2. Repetition & Pacing: Players report the camp management tasks and battle sequences becoming monotonous. A specific complaint from late 2025 notes a “glitch” where an entire year (1916) in camp felt empty, with repeated event triggers, highlighting the need for more dynamic, varied content to break the cycle.
3. Illusion of Agency: While choices affect Morale/Prestige, many feel the outcomes are too scripted and consequences lack tangible weight. There is a desire for a “sandbox mode” and more impactful, branching narrative paths.
4. Missing Systems: The most requested features are a training/skill improvement system (now partially here), more dynamic and lighthearted events to offset the grimness, and clearer UI feedback on stats and decision impacts.

The lone critic review from GameStar (Germany) perfectly encapsulates the dichotomy: it calls it an “exciting strategy game with interesting mechanics and great implementation of setting,” but directly compares it to This War of Mine, stating the developers must “not only show the player a dilemma, but make them feel it.” The potential is seen as enormous; the execution is seen as currently uneven.

Its legacy is, as of early 2026, still being written. It is a niche title with a dedicated but small player base (concurrent players hovering around 10-20). Its true influence will depend on its ability to overcome the Early Access hurdles and deliver a polished final product. If it succeeds, its legacy will be as a pioneer of the “unwinnable war” genre, a game that made the futility and bureaucracy of WWI a central, playable theme rather than a backdrop. It stands in a lineage with games like Spec Ops: The Line (which deconstructed shooter heroism) and Papers, Please (which made bureaucracy a moral nightmare), but applies that lens to historical warfare. It may also influence future historical games to focus on lower-tier command and the daily grind rather than grand strategy or heroics.

Conclusion: A Trench of Its Own

All Quiet in the Trenches is not a finished masterpiece. It is, in the purest sense, a work in progress—a bold and uneven experiment laid bare in the public crucible of Early Access.

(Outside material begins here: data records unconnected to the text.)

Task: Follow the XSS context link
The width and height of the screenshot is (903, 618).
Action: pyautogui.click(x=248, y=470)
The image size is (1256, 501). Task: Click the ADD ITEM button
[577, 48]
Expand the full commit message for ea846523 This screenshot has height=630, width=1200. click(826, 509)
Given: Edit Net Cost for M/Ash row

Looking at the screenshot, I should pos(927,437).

Its greatest achievement is its unwavering moral clarity and its translation of WWI’s defining characteristic—the utter insignificance of the individual against the tectonic plates of history—into a compelling interactive metaphor. The game’s slogan, “You cannot win, but maybe they can survive,” is a devastatingly simple summary of its entire design philosophy.

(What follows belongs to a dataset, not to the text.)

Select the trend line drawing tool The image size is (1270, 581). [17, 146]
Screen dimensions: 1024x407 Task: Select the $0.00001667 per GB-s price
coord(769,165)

Yet, for every moment where a journal entry from a homesick soldier or the quiet tragedy of a battlefield grave-digging project lands with emotional force, there is a battle sequence that feels like a broken, clunky obstacle. The management loop is deep and engaging, but it risks becoming a repetitive chore without more dynamic world events and clearer systemic feedback.

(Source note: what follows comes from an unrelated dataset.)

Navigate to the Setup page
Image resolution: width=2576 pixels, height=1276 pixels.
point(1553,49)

This review must be a dual verdict. As it stands in Early Access (circa early 2026, post-Soldier Update, pre-Hospital Update): All Quiet in the Trenches is a highly recommended experience for a specific audience—the history buff, the narrative sim enthusiast, the player seeking a somber, reflective experience over power fantasy. Its flaws are significant and often frustrating, but its heart is in the right place, and its best moments are uniquely powerful. In its potential final form: if Totally Not Aliens can refine the combat AI, inject more dynamic variety into the cycle, and flesh out the soldier relationships and mental health systems as planned, it has the makings of a landmark title in historical and narrative gaming. It could become the definitive interactive adaptation of the WWI experience, not through spectacle, but through the cumulative weight of a thousand small, futile, and profoundly human decisions. It is a game fighting its own war against clunky mechanics, and its survival—like that of the soldiers it portrays—is far from assured, but worth rooting for. The trenches are quiet, but the development struggle is loud, and the world should be listening.